In mid-March, the International Human Rights Law Clinic (IHRLC) presented before the Inter-American Court of Human Rights the first case against the Dominican Republic for violations of the rights to nationality and education. The clinic joined the Center for Justice and International Law (CEJIL), and the Movement of Dominico-Haitian Women Inc. (MUDHA) in charging that the island nation, which shares a land border with Haiti, violated the rights of two Dominican girls to a nationality, education, equality before the law and judicial protection, and a name and protection of the family.
Clinic Director Laurel Fletcher traveled to Costa Rica, where the court is located, for the proceedings.

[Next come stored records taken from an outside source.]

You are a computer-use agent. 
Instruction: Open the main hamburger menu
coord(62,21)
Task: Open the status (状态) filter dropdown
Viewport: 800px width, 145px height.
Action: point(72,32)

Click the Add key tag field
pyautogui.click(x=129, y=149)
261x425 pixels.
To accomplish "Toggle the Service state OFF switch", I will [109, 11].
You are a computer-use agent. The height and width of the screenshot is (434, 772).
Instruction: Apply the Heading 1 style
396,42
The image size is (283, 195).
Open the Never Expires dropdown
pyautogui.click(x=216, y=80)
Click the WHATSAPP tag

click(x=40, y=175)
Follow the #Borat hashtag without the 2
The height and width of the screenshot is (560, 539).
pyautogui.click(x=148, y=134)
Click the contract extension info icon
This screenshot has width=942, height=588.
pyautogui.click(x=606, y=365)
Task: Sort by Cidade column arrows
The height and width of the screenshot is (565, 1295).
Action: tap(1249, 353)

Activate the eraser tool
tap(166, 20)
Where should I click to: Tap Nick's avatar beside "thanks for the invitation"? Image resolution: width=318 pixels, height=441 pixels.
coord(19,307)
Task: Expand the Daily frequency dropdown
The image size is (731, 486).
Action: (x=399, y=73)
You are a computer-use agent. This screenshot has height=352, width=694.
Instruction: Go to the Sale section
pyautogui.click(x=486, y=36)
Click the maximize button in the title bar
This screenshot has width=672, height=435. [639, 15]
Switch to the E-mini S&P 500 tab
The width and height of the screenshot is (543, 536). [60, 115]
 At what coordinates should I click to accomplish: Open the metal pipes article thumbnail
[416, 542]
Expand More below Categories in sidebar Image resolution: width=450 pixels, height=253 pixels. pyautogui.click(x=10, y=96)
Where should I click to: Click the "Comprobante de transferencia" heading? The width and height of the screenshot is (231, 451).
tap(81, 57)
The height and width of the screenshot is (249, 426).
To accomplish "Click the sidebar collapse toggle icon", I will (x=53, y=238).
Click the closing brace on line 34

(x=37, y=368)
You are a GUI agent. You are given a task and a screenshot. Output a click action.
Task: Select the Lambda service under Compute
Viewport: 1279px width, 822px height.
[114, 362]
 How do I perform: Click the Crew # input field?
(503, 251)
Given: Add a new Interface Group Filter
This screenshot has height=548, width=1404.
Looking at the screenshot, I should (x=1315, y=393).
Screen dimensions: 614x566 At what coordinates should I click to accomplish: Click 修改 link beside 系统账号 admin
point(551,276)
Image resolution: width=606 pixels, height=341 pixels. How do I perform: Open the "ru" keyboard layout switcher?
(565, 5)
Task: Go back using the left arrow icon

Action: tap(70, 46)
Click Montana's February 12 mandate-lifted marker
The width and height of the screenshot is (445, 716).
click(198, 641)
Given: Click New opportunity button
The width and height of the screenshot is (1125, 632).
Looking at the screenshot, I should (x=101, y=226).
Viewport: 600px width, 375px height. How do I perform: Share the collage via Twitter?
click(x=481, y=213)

Joining Professor Fletcher were clinic students Justin Berger ’06, Anu Menon ’05 and Tara Lundstrom ’06, who have been preparing for the trial since August 2004. They will make a presentation on the trial at Boalt on Wednesday, April 6, at 12:30 p.m.
Addressing the court, Professor Fletcher argued that the Dominican state refused to issue the girls’ birth certificates on discriminatory grounds. That decision was arbitrary and illegal in terms of the guarantees provided by the Dominican constitution. The facts of the case date to 1997 when the Dominican Republic rejected applications for the late birth registration of the two girls, who are of Haitian descent, despite evidence from their families that the girls were born to Dominican mothers within Dominican territory. A national policy classifies children of Haitian descent as Haitian and erroneously ineligible for Dominican nationality.
The court will decide the case within three months. Sentences of the Inter-American Court of Human Rights are binding upon those state members of the Organization of American States that have accepted the court’s jurisdiction.